This strip isn’t exactly new to me – I’ve seen a bunch of Buni cartoons over the years, all over the place – but it’s not one I ever made an effort to read regularly. So I’m coming at it as a mostly-uninformed reader: I know it’s wordless, that the title character is happy and positive in a world that very much tends to the opposite direction, and a vague bit about the other characters.
But if there’s a serious Buni discourse going on, I’m unfamiliar with it. So, as I often do, I need to signpost here that I could be wrong, and that I know it.
Buni has been running – I think consistently three days a week – since 2010, written and drawn by Ryan Pagelow. Buni: Happiness Is a State of Mind is the first, and I think only, collection of the strip so far: it came out in 2018.

Dataset content -
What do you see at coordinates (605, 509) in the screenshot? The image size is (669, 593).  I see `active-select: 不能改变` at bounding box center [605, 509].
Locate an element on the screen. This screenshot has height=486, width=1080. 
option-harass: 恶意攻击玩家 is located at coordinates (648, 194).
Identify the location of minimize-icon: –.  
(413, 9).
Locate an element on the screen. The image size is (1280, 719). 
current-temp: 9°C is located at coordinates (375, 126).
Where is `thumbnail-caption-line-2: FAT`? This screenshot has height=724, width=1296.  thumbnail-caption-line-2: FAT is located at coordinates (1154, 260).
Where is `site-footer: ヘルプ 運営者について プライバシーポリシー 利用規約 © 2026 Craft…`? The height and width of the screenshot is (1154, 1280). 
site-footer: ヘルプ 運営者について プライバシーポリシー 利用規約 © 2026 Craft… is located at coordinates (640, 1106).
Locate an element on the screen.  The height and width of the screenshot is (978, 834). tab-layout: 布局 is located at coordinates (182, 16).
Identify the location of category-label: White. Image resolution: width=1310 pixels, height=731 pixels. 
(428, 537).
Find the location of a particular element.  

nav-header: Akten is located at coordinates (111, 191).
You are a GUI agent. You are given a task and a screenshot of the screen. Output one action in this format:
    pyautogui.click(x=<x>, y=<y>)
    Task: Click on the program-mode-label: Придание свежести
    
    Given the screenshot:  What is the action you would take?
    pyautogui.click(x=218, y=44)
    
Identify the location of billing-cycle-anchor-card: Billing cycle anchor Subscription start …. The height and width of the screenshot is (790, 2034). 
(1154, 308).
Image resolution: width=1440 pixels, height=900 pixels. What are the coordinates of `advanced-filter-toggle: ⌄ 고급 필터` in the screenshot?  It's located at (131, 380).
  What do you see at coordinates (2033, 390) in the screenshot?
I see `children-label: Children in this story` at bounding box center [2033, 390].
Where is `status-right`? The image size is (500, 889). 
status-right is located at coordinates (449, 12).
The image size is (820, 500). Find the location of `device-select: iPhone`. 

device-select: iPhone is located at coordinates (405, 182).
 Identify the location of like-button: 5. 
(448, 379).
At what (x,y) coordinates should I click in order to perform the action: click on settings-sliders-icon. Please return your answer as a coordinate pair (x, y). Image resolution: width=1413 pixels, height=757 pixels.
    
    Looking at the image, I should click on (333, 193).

Your instructions - Copy the stretch of the text about the Buni comic strip from "This strip isn’t" through "the other characters.", word for word.

Result for this exercise -
This strip isn’t exactly new to me – I’ve seen a bunch of Buni cartoons over the years, all over the place – but it’s not one I ever made an effort to read regularly. So I’m coming at it as a mostly-uninformed reader: I know it’s wordless, that the title character is happy and positive in a world that very much tends to the opposite direction, and a vague bit about the other characters.